Simulating Monovalent and Divalent Ions in Aqueous Solution Using a Drude Polarizable Force Field
journal contributionposted on 09.03.2010, 00:00 by Haibo Yu, Troy W. Whitfield, Edward Harder, Guillaume Lamoureux, Igor Vorobyov, Victor M. Anisimov, Alexander D. MacKerell, Benoît Roux
An accurate representation of ion solvation in aqueous solution is critical for meaningful computer simulations of a broad range of physical and biological processes.

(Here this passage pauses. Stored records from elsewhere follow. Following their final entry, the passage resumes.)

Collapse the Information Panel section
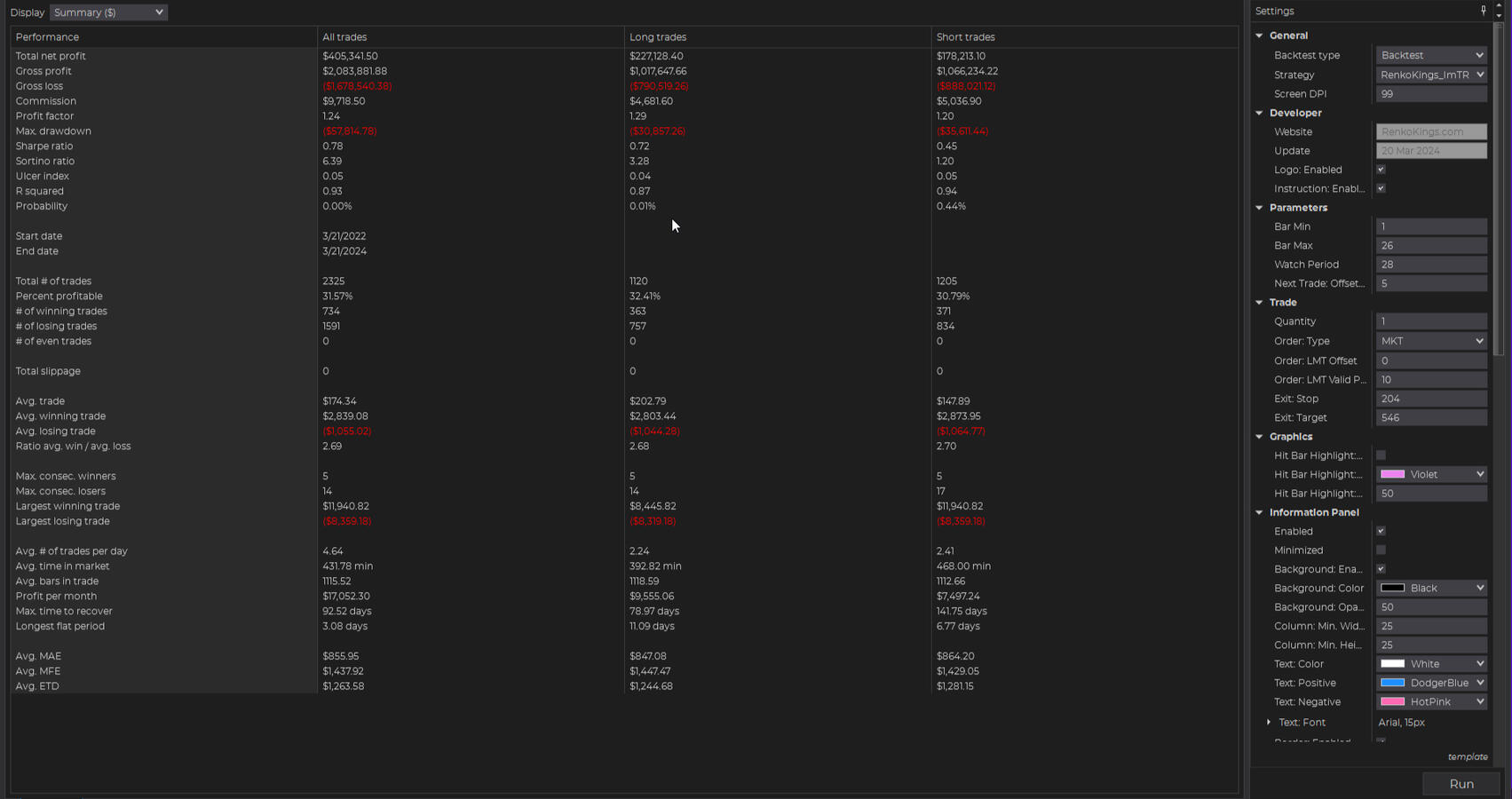Screen dimensions: 1512x799 [1259, 512]
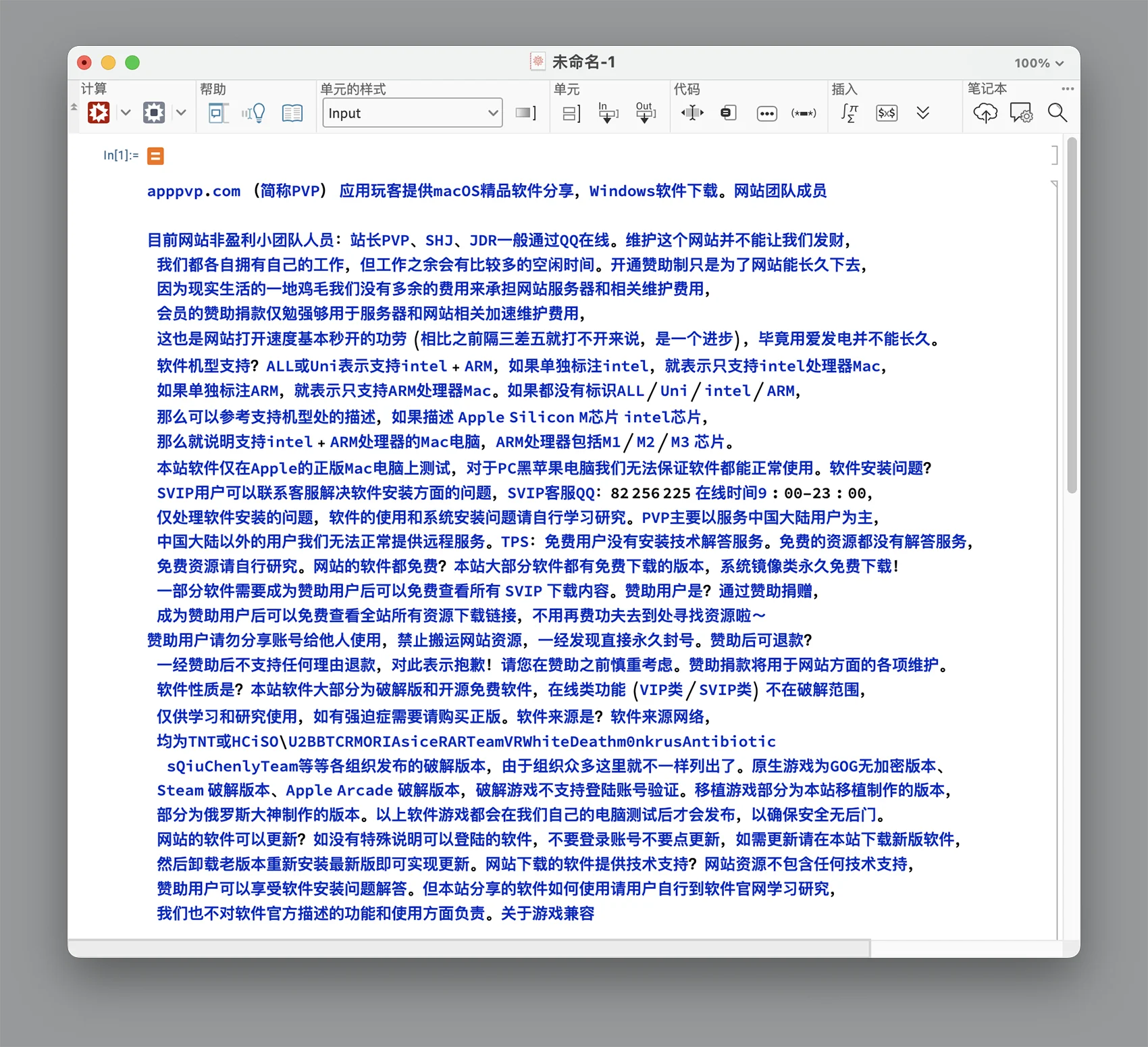This screenshot has height=1047, width=1148.
Task: Expand more insert options double chevron
Action: point(923,113)
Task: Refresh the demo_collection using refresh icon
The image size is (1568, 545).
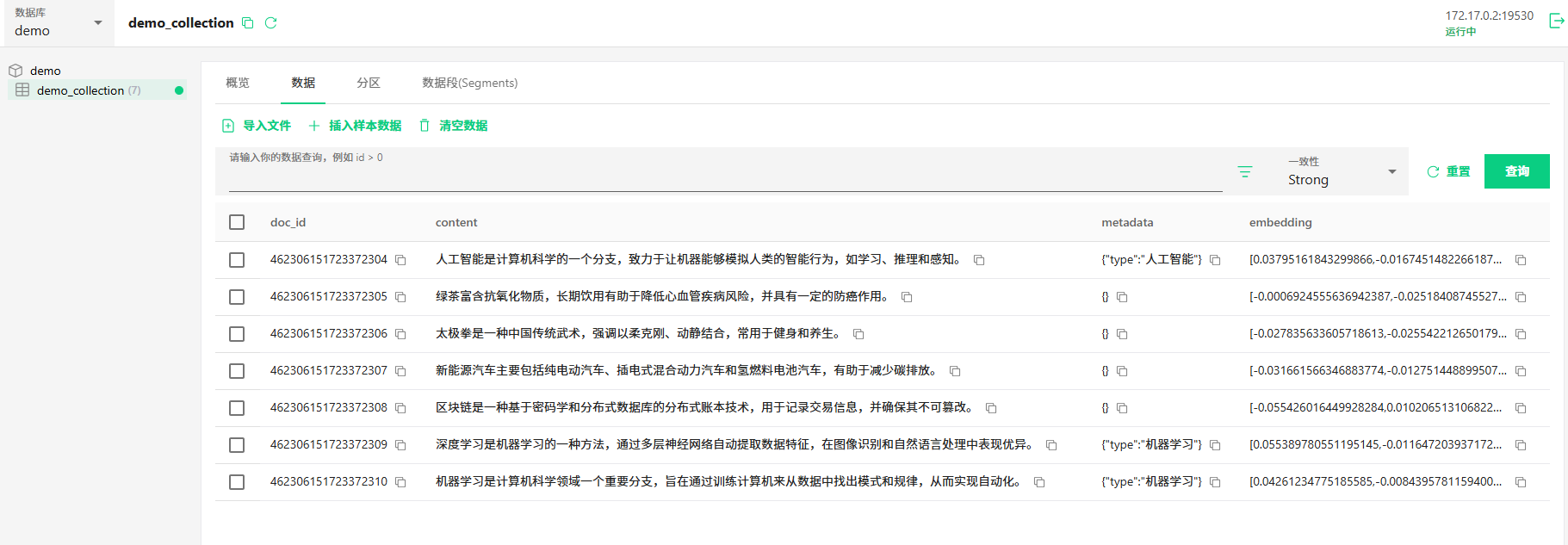Action: tap(270, 23)
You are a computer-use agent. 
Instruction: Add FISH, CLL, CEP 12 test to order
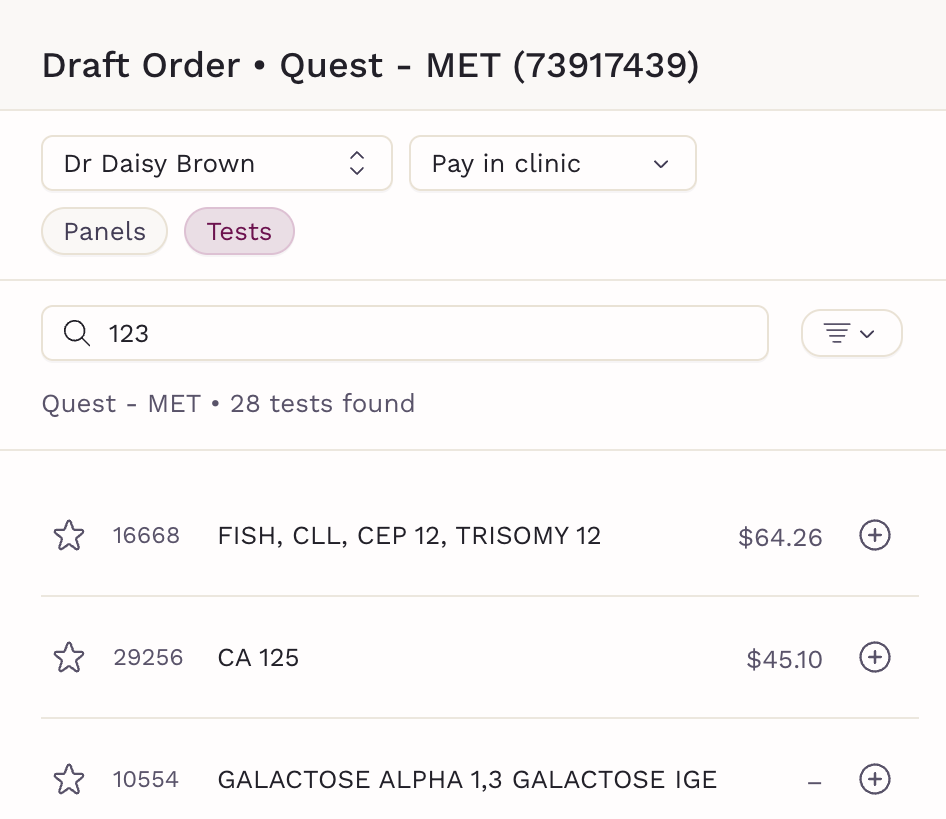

Polarizable models based on classical Drude oscillators are introduced and parametrized for a large set of monatomic ions including cations of the alkali metals (Li+, Na+, K+, Rb+, and Cs+) and alkaline earth elements (Mg2+, Ca2+, Sr2+, and Ba2+) along with Zn2+ and halide anions (F−, Cl−, Br−, and I−). The models are parametrized, in conjunction with the polarizable SWM4-NDP water model [Lamoureux et al. Chem. Phys. Lett. 2006, 418, 245], to be consistent with a wide assortment of experimentally measured aqueous bulk thermodynamic properties and the energetics of small ion−water clusters. Structural and dynamic properties of the resulting ion models in aqueous solutions at infinite dilution are presented.